みんなが声を出して後を追いだしたが、すでに娘の姿は開いた扉の外にも見いだせなかった。

 娘は店から飛び出すと、屋根にいる鹿島達の建物に向かい、一階の看板を踏み台にして屋根に飛び移ってきた。
鹿島達は血だらけの娘が店から飛び出すのを見て、屋根から飛び降りようと身構えたとき、突然目の前に娘が現れた。

鹿島は驚き、「は!」と発し、
娘は鹿島の顔に向かって、「チェ!」とにらみ、
互いの音が交差した。

「逃がさないわよ、伊賀のサル飛び!」
とハイナは鍔なし小太刀を片手に、屋根から屋根に飛び移りながら逃げる娘を追いかけだした。

 追跡が遅れた鹿島は、追跡ドローンから送られてくる逃走地点を割り出し、瞬間移動しながら先回りした。

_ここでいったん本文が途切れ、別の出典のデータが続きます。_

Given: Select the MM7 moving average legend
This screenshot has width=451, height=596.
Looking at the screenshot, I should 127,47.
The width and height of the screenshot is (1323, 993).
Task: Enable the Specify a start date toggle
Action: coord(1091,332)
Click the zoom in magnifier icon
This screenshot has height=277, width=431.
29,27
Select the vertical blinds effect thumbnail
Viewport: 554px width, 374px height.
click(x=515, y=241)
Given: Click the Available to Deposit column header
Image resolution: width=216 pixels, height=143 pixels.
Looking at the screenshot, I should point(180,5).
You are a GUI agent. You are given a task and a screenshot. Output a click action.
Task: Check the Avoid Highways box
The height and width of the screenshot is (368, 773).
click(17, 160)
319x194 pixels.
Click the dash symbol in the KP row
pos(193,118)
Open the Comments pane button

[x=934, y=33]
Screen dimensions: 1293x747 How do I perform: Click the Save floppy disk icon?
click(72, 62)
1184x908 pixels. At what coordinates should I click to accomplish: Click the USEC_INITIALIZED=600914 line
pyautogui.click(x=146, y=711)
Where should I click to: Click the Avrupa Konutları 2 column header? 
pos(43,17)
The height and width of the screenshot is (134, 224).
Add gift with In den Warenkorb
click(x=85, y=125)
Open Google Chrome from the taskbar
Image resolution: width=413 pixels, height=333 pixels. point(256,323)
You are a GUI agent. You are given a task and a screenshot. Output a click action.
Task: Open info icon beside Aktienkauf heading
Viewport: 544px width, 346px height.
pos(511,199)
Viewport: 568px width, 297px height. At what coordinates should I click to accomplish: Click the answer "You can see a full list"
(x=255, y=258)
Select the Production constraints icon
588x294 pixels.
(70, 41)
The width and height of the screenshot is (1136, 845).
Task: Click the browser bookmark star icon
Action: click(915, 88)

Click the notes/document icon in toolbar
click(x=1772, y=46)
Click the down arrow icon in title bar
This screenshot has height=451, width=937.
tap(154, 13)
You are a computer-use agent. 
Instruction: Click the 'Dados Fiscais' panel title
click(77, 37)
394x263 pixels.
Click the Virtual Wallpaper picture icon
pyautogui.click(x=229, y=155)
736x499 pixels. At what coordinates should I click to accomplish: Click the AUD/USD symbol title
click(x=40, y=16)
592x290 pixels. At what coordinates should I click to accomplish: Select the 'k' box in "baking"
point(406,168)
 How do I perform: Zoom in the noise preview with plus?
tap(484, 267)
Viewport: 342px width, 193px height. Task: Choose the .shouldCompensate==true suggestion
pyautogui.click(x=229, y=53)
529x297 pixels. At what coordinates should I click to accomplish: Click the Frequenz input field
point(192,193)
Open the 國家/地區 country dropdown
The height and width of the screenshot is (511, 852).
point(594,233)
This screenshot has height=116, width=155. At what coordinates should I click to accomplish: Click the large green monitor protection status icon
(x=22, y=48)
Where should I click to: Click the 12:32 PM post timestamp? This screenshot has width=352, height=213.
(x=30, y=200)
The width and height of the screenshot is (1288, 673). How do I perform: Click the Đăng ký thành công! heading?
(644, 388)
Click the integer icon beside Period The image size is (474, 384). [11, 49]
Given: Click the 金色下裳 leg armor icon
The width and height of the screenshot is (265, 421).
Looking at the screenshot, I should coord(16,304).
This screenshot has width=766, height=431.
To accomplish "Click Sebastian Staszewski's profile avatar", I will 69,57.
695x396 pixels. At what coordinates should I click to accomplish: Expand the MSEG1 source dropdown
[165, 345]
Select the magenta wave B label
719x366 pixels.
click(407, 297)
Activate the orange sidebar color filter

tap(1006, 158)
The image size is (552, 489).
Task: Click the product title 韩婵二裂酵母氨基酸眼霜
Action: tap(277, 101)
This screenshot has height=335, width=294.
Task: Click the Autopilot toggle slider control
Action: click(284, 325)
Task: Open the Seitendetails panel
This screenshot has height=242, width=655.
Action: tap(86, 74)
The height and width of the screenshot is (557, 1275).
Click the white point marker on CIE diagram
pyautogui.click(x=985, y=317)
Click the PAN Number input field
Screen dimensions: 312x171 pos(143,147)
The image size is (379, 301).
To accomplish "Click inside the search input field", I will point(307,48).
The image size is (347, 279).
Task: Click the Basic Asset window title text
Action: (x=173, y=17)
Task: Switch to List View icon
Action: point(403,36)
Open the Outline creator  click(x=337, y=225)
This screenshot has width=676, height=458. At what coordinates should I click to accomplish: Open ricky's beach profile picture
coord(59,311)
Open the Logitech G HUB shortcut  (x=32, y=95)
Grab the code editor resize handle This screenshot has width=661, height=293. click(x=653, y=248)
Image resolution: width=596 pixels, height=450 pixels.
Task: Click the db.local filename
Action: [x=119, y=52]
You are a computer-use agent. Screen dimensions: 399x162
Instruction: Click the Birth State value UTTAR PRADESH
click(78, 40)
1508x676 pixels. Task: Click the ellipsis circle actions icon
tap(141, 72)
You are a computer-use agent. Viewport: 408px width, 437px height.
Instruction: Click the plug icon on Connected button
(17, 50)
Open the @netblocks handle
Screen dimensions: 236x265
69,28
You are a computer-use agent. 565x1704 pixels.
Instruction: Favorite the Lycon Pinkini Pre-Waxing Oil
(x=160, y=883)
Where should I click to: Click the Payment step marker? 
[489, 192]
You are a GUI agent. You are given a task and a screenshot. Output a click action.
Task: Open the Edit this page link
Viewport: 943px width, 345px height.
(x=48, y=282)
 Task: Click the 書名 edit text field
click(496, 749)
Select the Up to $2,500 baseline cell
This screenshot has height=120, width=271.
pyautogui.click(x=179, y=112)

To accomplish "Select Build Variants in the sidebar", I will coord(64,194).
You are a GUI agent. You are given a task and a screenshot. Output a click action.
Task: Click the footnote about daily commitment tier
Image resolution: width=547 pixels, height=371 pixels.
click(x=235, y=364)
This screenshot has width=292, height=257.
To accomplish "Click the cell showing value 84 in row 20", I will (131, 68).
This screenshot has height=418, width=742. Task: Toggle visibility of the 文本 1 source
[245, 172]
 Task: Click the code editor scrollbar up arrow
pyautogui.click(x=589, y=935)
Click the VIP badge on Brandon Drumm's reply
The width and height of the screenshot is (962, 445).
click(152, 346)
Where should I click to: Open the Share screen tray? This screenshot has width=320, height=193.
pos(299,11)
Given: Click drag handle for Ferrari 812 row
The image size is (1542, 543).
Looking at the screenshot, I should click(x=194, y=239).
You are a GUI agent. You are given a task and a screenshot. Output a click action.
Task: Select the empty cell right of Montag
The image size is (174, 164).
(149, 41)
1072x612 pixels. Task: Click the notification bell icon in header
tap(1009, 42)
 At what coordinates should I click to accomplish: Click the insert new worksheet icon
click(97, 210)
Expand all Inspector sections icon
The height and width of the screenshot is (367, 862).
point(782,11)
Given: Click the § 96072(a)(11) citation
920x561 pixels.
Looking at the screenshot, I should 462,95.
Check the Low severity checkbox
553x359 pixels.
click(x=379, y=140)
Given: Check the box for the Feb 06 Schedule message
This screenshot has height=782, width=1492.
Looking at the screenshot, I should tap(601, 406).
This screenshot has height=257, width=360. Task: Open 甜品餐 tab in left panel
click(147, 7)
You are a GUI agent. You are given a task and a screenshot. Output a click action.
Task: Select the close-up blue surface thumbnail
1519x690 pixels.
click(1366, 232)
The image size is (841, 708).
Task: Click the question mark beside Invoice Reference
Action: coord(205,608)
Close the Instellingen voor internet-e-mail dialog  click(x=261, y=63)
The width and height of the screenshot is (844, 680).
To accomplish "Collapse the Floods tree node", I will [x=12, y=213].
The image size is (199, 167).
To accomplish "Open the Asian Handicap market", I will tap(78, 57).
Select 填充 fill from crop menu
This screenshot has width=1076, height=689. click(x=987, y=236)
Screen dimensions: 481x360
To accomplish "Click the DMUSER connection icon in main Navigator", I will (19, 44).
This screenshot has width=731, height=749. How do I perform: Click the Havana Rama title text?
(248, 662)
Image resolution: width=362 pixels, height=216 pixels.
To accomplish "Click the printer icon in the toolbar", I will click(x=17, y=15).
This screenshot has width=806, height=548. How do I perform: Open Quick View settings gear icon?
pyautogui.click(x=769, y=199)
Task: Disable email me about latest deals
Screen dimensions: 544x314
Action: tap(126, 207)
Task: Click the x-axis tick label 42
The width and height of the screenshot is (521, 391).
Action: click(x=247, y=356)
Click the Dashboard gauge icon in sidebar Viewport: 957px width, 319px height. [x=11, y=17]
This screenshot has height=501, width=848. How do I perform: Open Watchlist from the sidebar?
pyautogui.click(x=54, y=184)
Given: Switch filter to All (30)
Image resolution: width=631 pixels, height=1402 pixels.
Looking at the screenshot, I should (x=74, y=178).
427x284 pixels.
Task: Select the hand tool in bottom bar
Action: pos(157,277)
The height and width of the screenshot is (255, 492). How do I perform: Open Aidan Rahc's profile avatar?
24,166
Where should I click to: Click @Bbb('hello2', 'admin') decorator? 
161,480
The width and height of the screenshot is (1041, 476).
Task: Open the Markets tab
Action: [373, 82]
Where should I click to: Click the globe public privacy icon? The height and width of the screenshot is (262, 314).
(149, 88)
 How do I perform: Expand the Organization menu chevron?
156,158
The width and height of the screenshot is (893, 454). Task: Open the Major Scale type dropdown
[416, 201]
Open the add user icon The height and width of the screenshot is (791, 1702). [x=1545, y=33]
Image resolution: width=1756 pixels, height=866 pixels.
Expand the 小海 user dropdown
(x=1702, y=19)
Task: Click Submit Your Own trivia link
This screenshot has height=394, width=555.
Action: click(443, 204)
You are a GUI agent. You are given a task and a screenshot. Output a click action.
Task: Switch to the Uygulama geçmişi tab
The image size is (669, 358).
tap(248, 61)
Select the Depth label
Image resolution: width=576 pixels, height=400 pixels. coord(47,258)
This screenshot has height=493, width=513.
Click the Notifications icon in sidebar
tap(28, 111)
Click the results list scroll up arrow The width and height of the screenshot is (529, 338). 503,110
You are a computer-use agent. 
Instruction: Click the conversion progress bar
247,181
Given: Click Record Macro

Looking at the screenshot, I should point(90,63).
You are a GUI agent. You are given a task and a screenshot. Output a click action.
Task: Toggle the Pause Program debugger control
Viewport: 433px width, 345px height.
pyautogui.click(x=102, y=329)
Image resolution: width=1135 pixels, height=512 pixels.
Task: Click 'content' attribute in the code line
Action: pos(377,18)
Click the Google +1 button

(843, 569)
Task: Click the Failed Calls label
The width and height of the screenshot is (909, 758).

 ハイナを振り切った娘が屋根から飛び降り、人影のない屋台置き場に姿を現した。

「パチパチパチパチ」と鹿島は手をたたきながら屋台の影から現れ、
「かなりの出血の様子だが、見事な体力だ。」
「ふん。」と娘は鼻で返事して、腹から血だまりを鹿島に投げつけた。
「え!これは肝臓か?」
「若い娘の肝臓だ。新鮮だぞ。」
「もしかして、、まさか仲間の娘の、、、、。」
「仲間?エサが仲間のはずがなかろう。」
「エサ?」
「お前をおびき出す餌の一つだ。」
「お前て?俺のことか?」
「子供から婆まで、好色のお前のことだよ。」
「お前とは初見だが、俺が誰だか知っていると?」
「特級賞金首の鎮守聖陛下殿だろう。似顔絵同様、腑抜けた顔だな。俺は美形と巨根が好きだが、おまえは番外だ。」
「傷つくぜ。」
「辛うじて、地位があるから、女たちをたぶらかしたのだろうが、俺は面食いなので殺す。」
といって
速攻連続斬りで鹿島に迫った。

鹿島は連続斬りを軽く弾いたがつもりが接触感覚がない事と、不思議な気配を背中に感じた。
「陛下様!後ろ!」
鹿島の月光影からタガーナイフが飛び出してきた。

 鹿島はとっさに神剣で地面の黒い影を切った。
地面から血吹雪が噴き出し、徐々に娘の姿が現れてきた。

姿を現した娘はすでにこと切れていた。

「なんだこれは?」
「伊賀忍法影憑依。」
「ハイナは忍法に詳しいのか?」
「風魔忍法ならば、そこそこに。」
「しかし伊賀忍法。といったぞ。」
「裏社会での伊賀忍法、影憑依者は有名な暗殺者の呼び名です。
一度も暗殺標的を仕損じたことのないと聞き及んでいます。
しかし、伊賀のサル飛びが、影憑依者とは知らなかった。」
「伊賀のサル飛び?」
「伊賀棟梁の四人娘の一人です。各娘達はそれぞれに暗殺集団を率いて、実行しています。」
「ほかにまだ三人暗殺者がいると?」
「霧斬りサンゾー。両使いニュードー。穴住コスケ。と呼ばれています。ただ忍法は不明です。」
「霧隠れ、入道、穴、、小助?どっかの勇士名に似ているな。」
「影憑依者を倒すなど、すごい快挙です。」

「次は”コーガカンジャ団“の店か。」
「あれだけの騒ぎを起こしてしまいましたので。うわさが広がる前に、時を移さず、すぐに実行すべきです。」
「法的には、殴り込みなどできないだろう。」
「誰かが、拉致されて命の危険がある場合、緊急強制捜査ができます。」
「警視庁公安部と捜査四課への配慮はどうする。」
「あんな不手際する奴らなど、、、。」
「いや、突入時には、協力を仰ごう。して、誘拐される人の目星は誰?」
「陛下の力で、妖精様を囮にできませんか?」
「え~。むりだろうな~。」
「我が国の首脳達の命が狙われています。大精霊猊下様に相談しても無理でしょうか?」
「そうだな。相談しよう。」
と、鹿島は身内が狙われているのに、手段も躊躇なども無用と怒りが湧き上がってきた。